Journal of Systems Engineering and Electronics ›› 2024, Vol. 35 ›› Issue (3): 644-665.doi: 10.23919/JSEE.2024.000022

• SYSTEMS ENGINEERING • Previous Articles    

UAV maneuvering decision-making algorithm based on deep reinforcement learning under the guidance of expert experience

Guang ZHAN1(), Kun ZHANG1,2,*(), Ke LI1(), Haiyin PIAO1()   

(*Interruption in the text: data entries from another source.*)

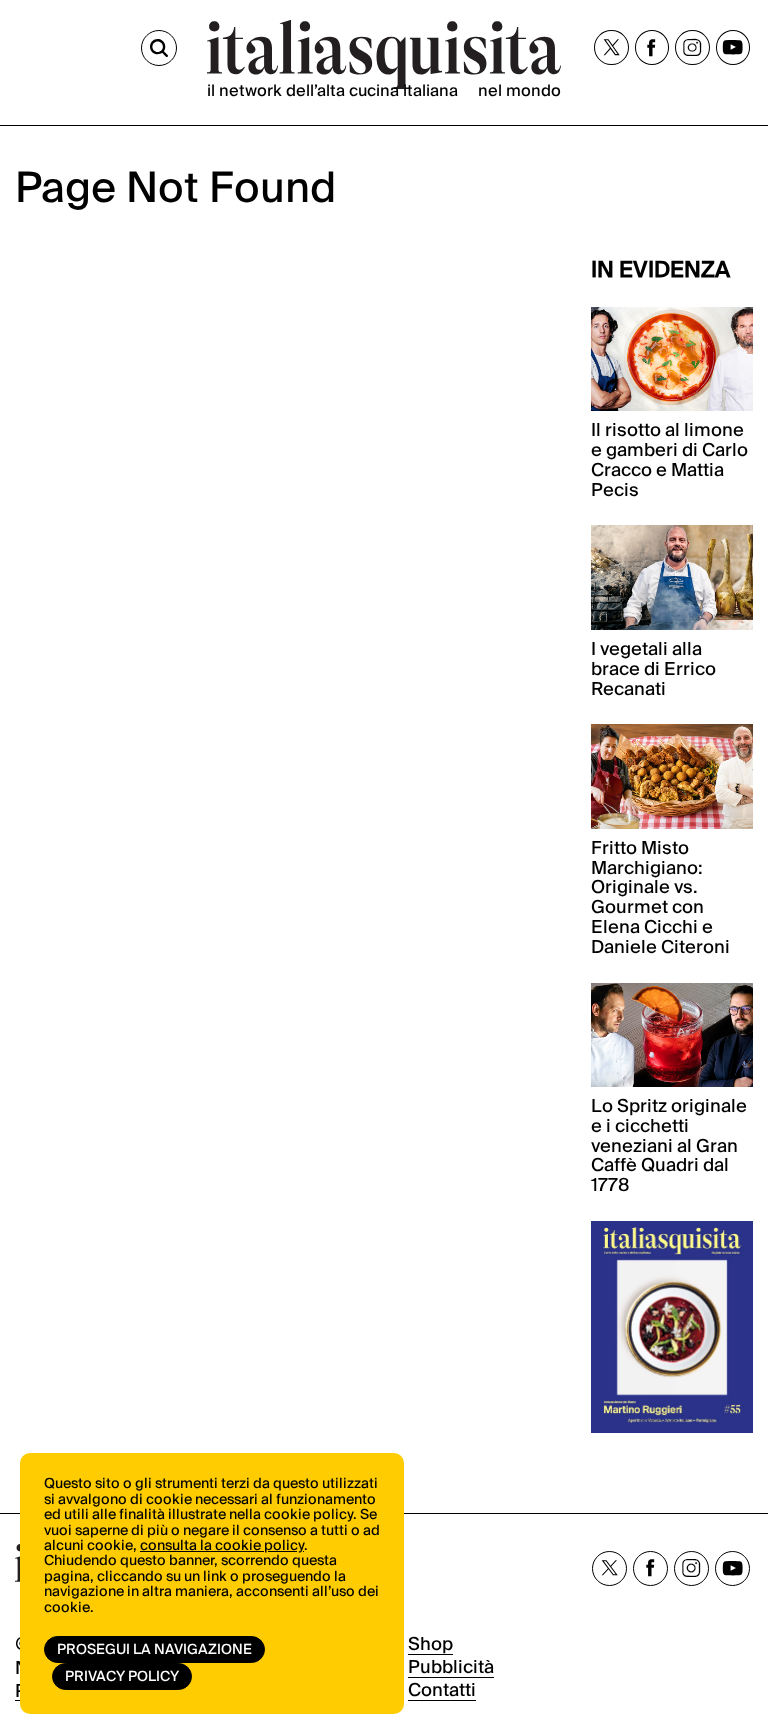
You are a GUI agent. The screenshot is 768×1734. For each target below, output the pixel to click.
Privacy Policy (122, 1677)
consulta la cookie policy (222, 1546)
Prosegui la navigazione (154, 1650)
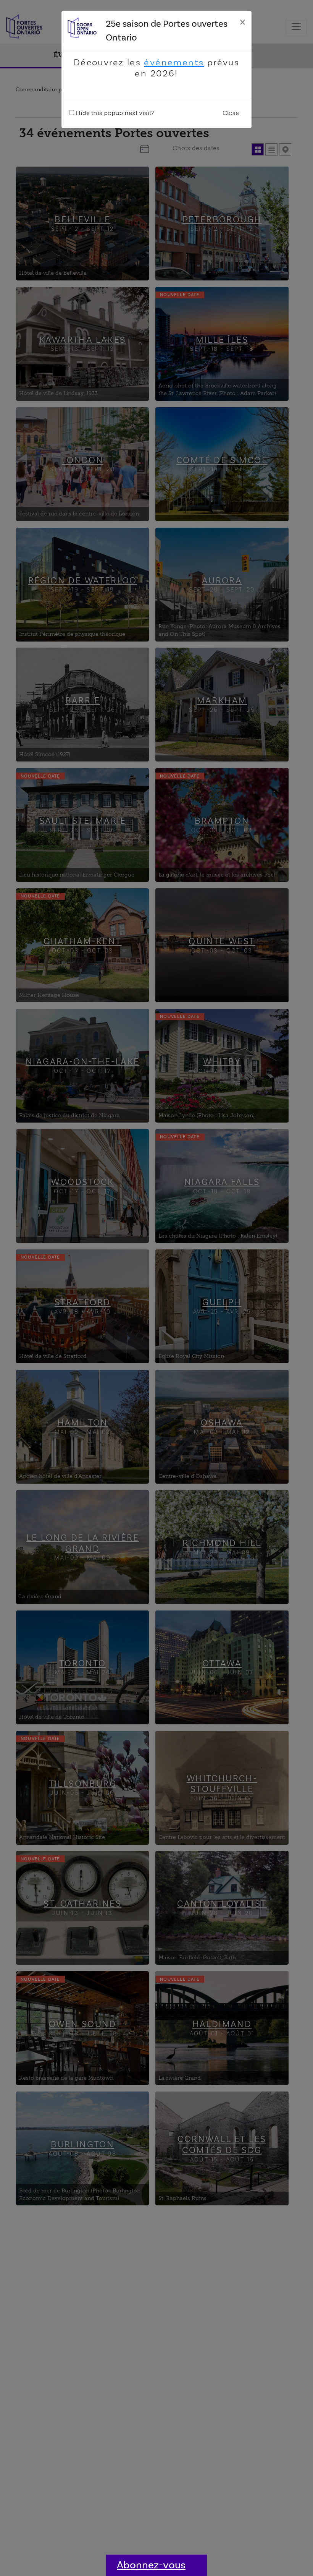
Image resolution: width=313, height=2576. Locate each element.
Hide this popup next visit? (114, 113)
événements (174, 62)
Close (231, 113)
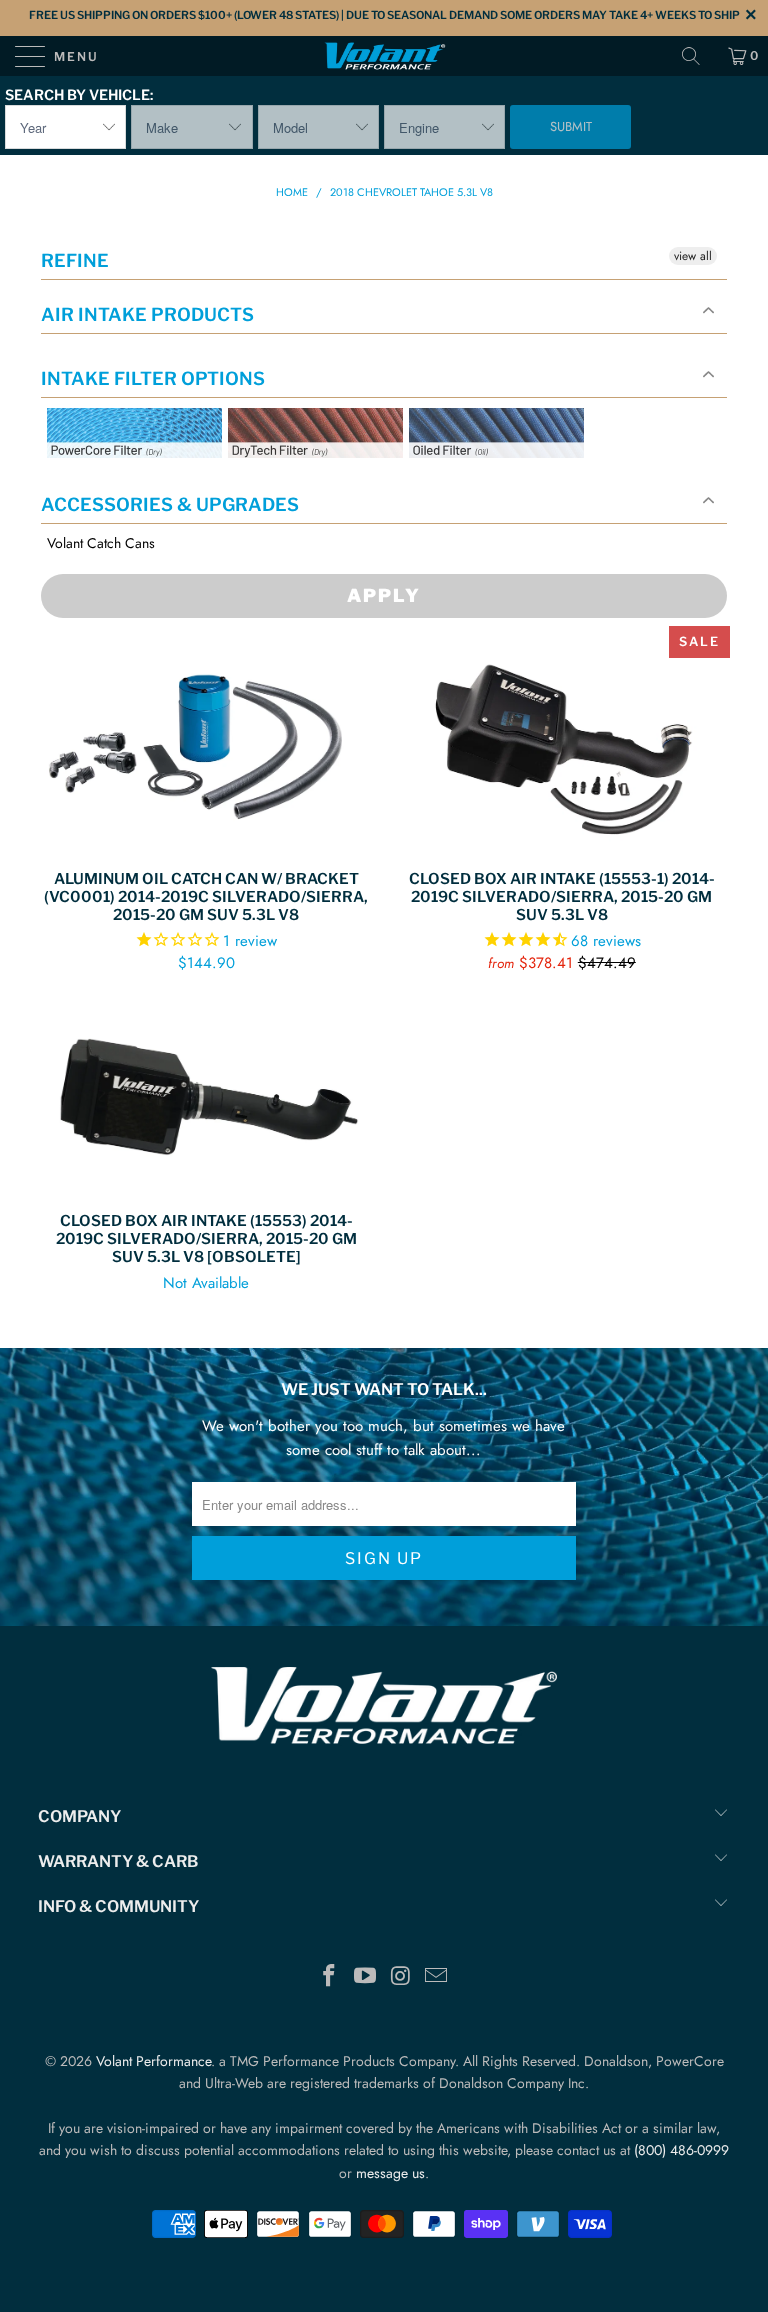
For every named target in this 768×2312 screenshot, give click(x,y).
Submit (571, 126)
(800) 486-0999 (681, 2150)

  1. 1 School of Electronics and Information, Northwestern Polytechnical University, Xi’an 710072, China
    2 Science and Technology on Electro-Optic Control Laboratory, Luoyang 471009, China
  • Received:2022-06-14 Online:2024-06-18 Published:2024-06-19
  • Contact: Kun ZHANG E-mail:zhanguang@mail.nwpu.edu.cn;kunzhang@nwpu.edu.cn;keli_iat@mail.nwpu.edu.cn;haiyinpiao@mail.nwpu.edu.cn
  • About author:
    ZHAN Guang was born in 1979. He received his B.S. degree from Beihang University, China, in 2001. He received his M.S. degree from Beihang University, China, in 2004. He is currently pursuing his Ph.D. degree in electronics and information technology with the School of Electronic Information at Northwestern Polytechnical University. His research interests are unmanned aerial vehicle and cluster intelligence. E-mail: zhanguang@mail.nwpu.edu.cn

    ZHANG Kun was born in 1982. He received his Ph.D. degree from Northwestern Polytechnical University in 2010. He is an associate professor in Northwestern Polytechnical University. His research interests are intelligent air combat, intelligent control and decision-making, integrated avionics system simulation and testing, and advanced control theory and application. E-mail: kunzhang@nwpu.edu.cn

    LI Ke was born in 1996. He received his B.S. degree from Northwestern Polytechnical University, Xi’an, China in 2018. Currently, he is pursuing his Ph.D. degree at Northwestern Polytechnical University. His research interests are autonomous flight of unmanned aerial vehicle, and unmanned aerial vehicle swarm control. E-mail: keli_iat@mail.nwpu.edu.cn

    PIAO Haiyin was born in 1984. He received his M.S. degree in computer science from Dalian University of Technology, China, in 2010. He is currently working toward his Ph.D. degree in School of Electronics and Information, Northwestern Polytechnical University, China. His current research interests include deep learning, multi-agent reinforcement learning, and game theory with particular attention to aerospace applications. E-mail: haiyinpiao@mail.nwpu.edu.cn
  • Supported by:
    This work was supported by the Key Research and Development Program of Shaanxi (2022GXLH-02-09), the Aeronautical Science Foundation of China (20200051053001), and the Natural Science Basic Research Program of Shaanxi (2020JM-147).

Abstract:

Autonomous umanned aerial vehicle (UAV) manipulation is necessary for the defense department to execute tactical missions given by commanders in the future unmanned battlefield. A large amount of research has been devoted to improving the autonomous decision-making ability of UAV in an interactive environment, where finding the optimal maneuvering decision-making policy became one of the key issues for enabling the intelligence of UAV. In this paper, we propose a maneuvering decision-making algorithm for autonomous air-delivery based on deep reinforcement learning under the guidance of expert experience. Specifically, we refine the guidance towards area and guidance towards specific point tasks for the air-delivery process based on the traditional air-to-surface fire control methods. Moreover, we construct the UAV maneuvering decision-making model based on Markov decision processes (MDPs). Specifically, we present a reward shaping method for the guidance towards area and guidance towards specific point tasks using potential-based function and expert-guided advice. The proposed algorithm could accelerate the convergence of the maneuvering decision-making policy and increase the stability of the policy in terms of the output during the later stage of training process. The effectiveness of the proposed maneuvering decision-making policy is illustrated by the curves of training parameters and extensive experimental results for testing the trained policy.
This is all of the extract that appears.